Loretta J. Nastoupil, MD
Pembrolizumab (Keytruda) in combination with rituximab (Rituxan) has shown high response rates in patients with relapsed follicular lymphoma, according to findings from an open label phase II trial.
Twenty patients who received the combination were evaluable for efficacy and 30 were evaluable for safety, with a median follow-up of 8.2 months. The primary endpoint was overall response rate (ORR).
“Our study met our primary endpoint, suggesting the combination is synergistic,” lead investigator Loretta Nastoupil, MD, said in an interview with OncLive
during the 2017 International Conference on Malignant Lymphoma biennial meeting in Lugano, Switzerland. “We didn't see any additive toxicity so the study continues to enroll.”
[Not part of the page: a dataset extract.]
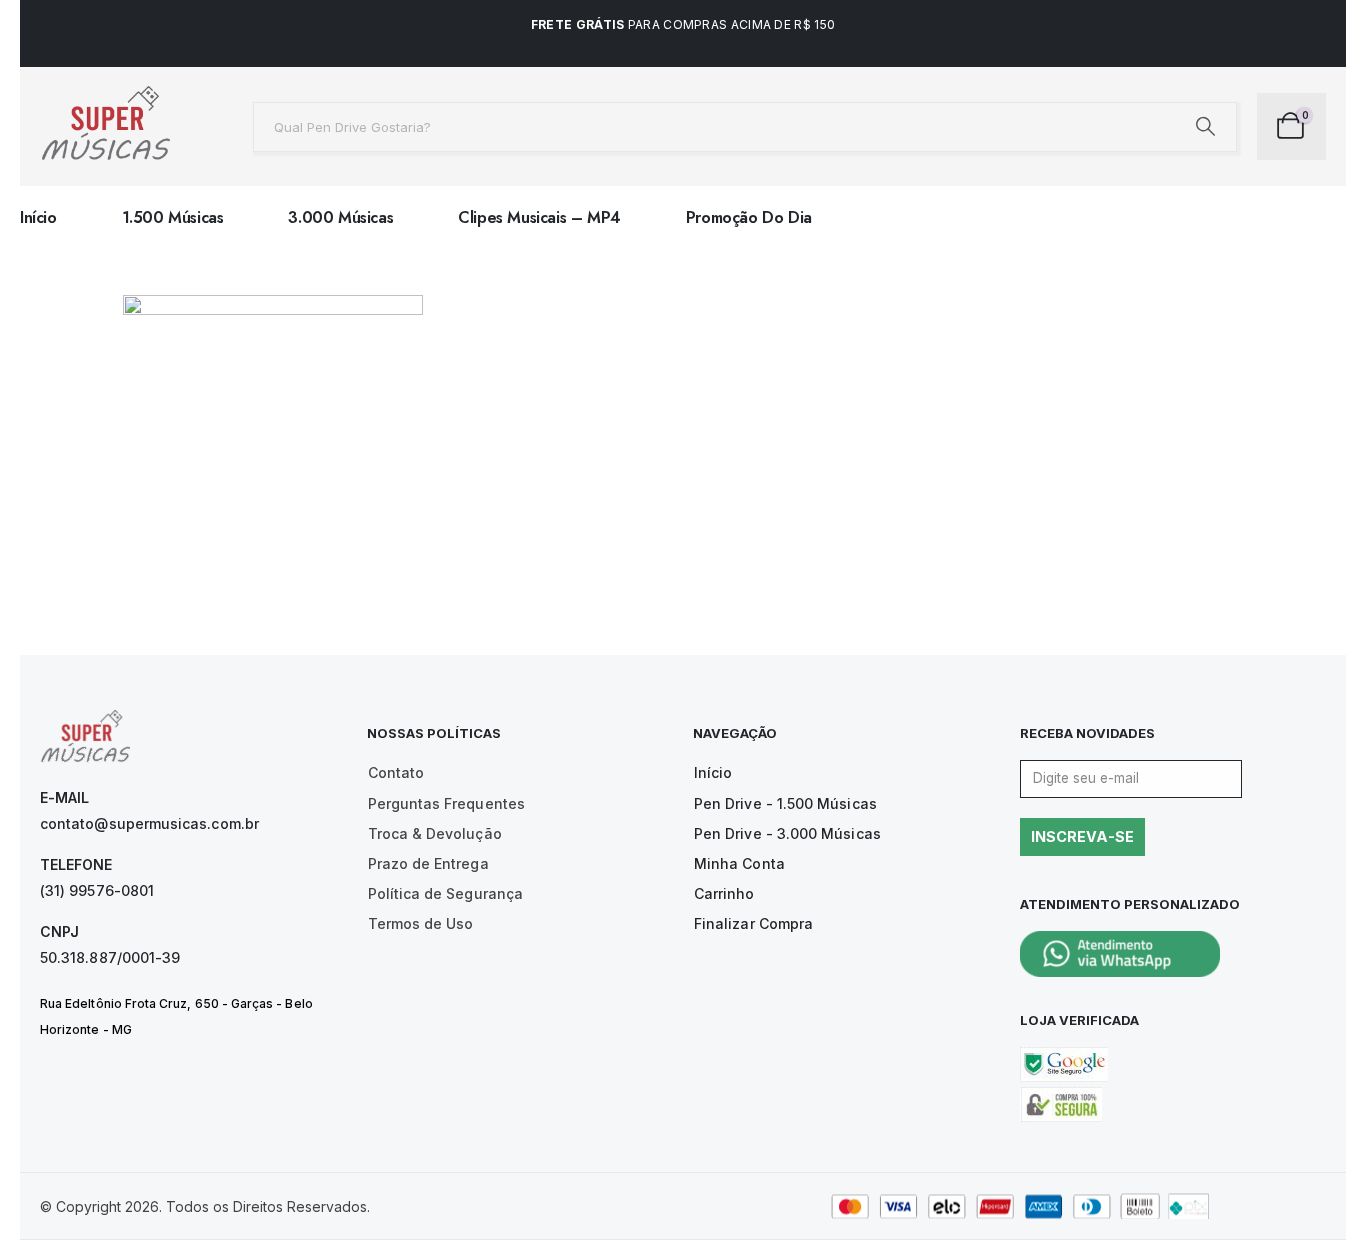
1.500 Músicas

Nastoupil, associate professor, Department of Lymphoma/Myeloma, Division of Cancer Medicine, The University of Texas MD Anderson Cancer Center, discussed the positive interim analysis and shared her thoughts on areas of future investigation for patients with relapsed follicular lymphoma.
OncLive: Can you provide an overview of the study?
What we are presenting here at the 2017 Lugano International Conference for Malignant Lymphoma was a single institution phase II study investigating rituximab in combination with pembrolizumab in patients with relapsed follicular lymphoma.
It is important to note that there were patients who were rituximab-sensitive, which was defined by a patient achieving at least a partial response and maintaining that response for at least 6 months during prior rituximab-containing therapy. This was a relapsed population and most of the patients have had a median of 2 prior lines of therapy.
The study’s schema was essentially a phase II open label. Patients received 375 mg of rituximab on days 1, 8, 15, and 22 of cycle 1. They also received pembrolizumab starting on day 2 every 3 weeks for a total of 16 doses. The primary endpoint was ORR. Secondary endpoints included progression-free survival (PFS), overall survival (OS), duration of response, and safety.
We’re presenting the interim results based on our preplanned analysis looking at 20 evaluable patients for efficacy and 30 evaluable patients for safety. It is important to note that the ORR was 65%, but the majority of these patients had achieved a complete response and the responses appear to be quite durable, albeit with 8 months of follow-up.
We have not reached our median [PFS or OS] endpoints due to the short follow-up. We have observed no deaths. In regard to safety, we have also observed no grade 4 adverse events (AEs) and the observed grade 3 AEs were very infrequent. The immune-mediated AEs were infrequent, mostly grade 1 or 2. We did remove 4 subjects from the study due to recurrent grade 2 immune-mediated AEs, including 2 patients for diarrhea, 1 patient for rash, and 1 patient for pneumonitis.
What are your next steps based on these results?
Our study met our primary endpoint, suggesting the combination is synergistic. We didn’t see any additive toxicity so the study continues to enroll. We are following the additional patients because we have enrolled 30 patients for their efficacy and safety. We're also expanding to a refractory population because this was a rituximab-sensitive population. We are adding a cohort of large cell lymphoma with the addition of lenalidomide (Revlimid).
Is pembrolizumab being evaluated in combination with any other agents?
Across different histologies, if you look at single-agent activity of PD-1 antibodies in follicular lymphoma or large cell lymphoma, they are not as good as one would hope. Therefore, combinations seem to be the answer, particularly for these lymphoma subtypes, as opposed to Hodgkin lymphoma, where single-agent activity is quite favorable.
In follicular lymphoma, we’ve done combinations with CD20. In large cell lymphoma, we are looking at combinations with CD20 as well as lenalidomide. In other histologies, such as multiple myeloma, there are triplet combination studies that are ongoing.
What outstanding questions you would like to see addressed?
I think, particularly in follicular lymphoma, there is the lack of biomarkers to help drive treatment decisions. It's somewhat surprising that we see such high response rates with the PD-1 antibody in a tumor that has not been known to have a high expression of PD-L1.